This is the most beautiful satellite image of 2023 (according to you)

You – loyal readers of – I spoke: The most beautiful space photo of the year is – again! – Created by James Webb.

According to tradition, this was possible from Christmas Day onwards Voting will be held again for the most beautiful space photo of the year. And we knew it! Hundreds of people cast ballots in recent days, resulting in a clear winner: pictured below!

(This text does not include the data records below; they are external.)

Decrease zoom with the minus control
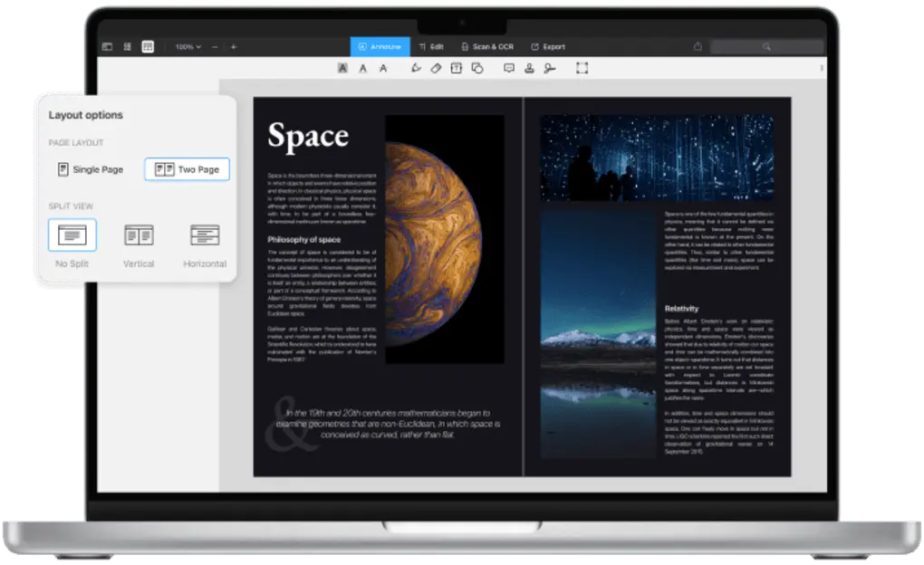 click(x=214, y=46)
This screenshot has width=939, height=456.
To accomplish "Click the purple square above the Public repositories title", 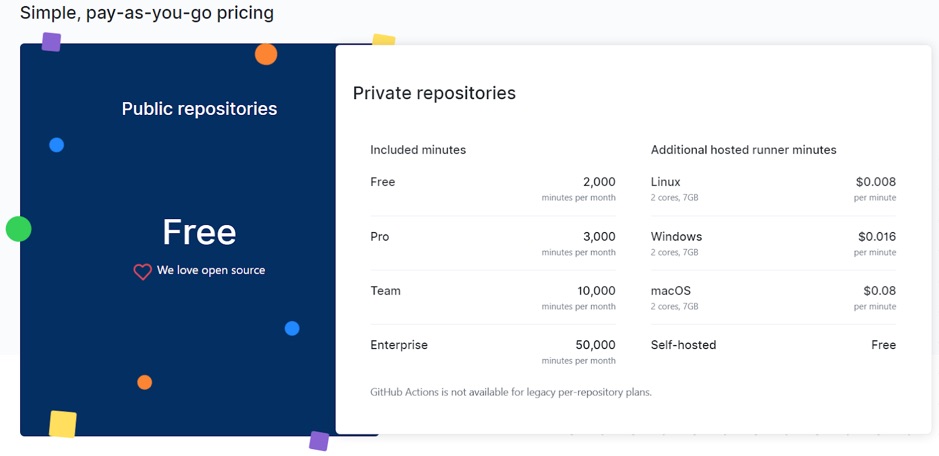I will point(51,42).
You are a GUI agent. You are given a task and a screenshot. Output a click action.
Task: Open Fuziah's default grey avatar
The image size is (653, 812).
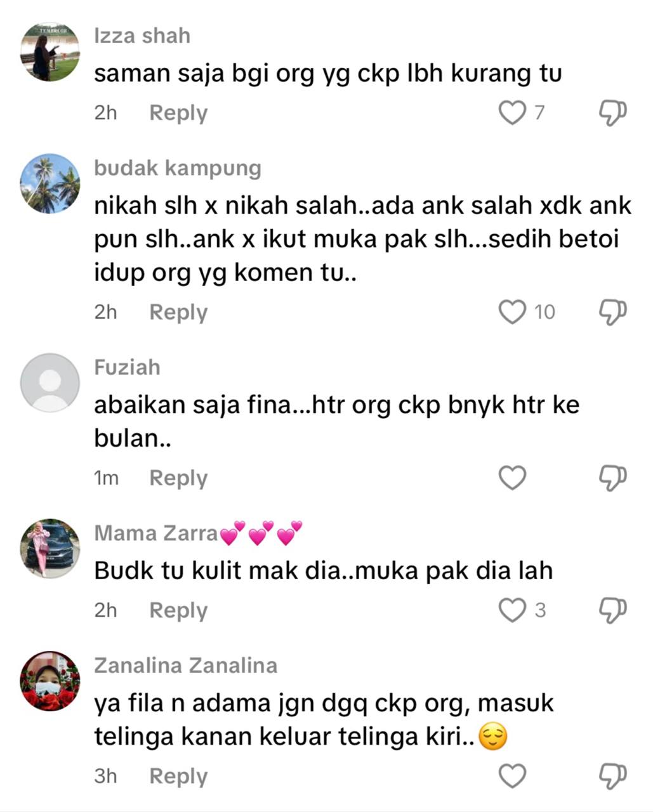50,383
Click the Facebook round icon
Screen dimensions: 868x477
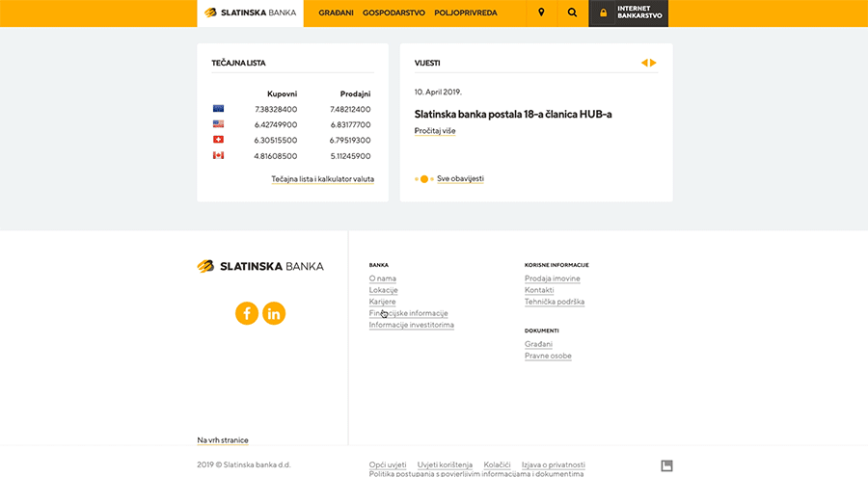pos(247,313)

Image: NASA, ESA, CSA, STScI, Klaus Pontoppidan (STScI).

first place
The winning image was captured – just like last year – by the James Webb Space Telescope. The image was released by US and European space agencies in July of this year, to celebrate Webb's first birthday. At the time, it was exactly one year before James Webb started operating. The image highlights a star-forming region in the multiple Rho Oviucci galaxy. The region is home to up to 50 newborn stars. Some of these stars are surrounded by shadows that indicate the presence of protoplanetary disks from which planets could also be born in the long term.

Second place
James Webb immortalizes young stars: Clearly that was good for you. Because in second place we find another picture of James Webb, in which – yes – once again shines a star in the making. It's a truly stunning image of the Herbig-Haro object 211. Herbig-Haro objects are small emission nebulae surrounding young stars that form when newly forming stars spew out gas. This gas collides at high speed with other gas and dust clouds in the area, creating the nebulae you see in this image.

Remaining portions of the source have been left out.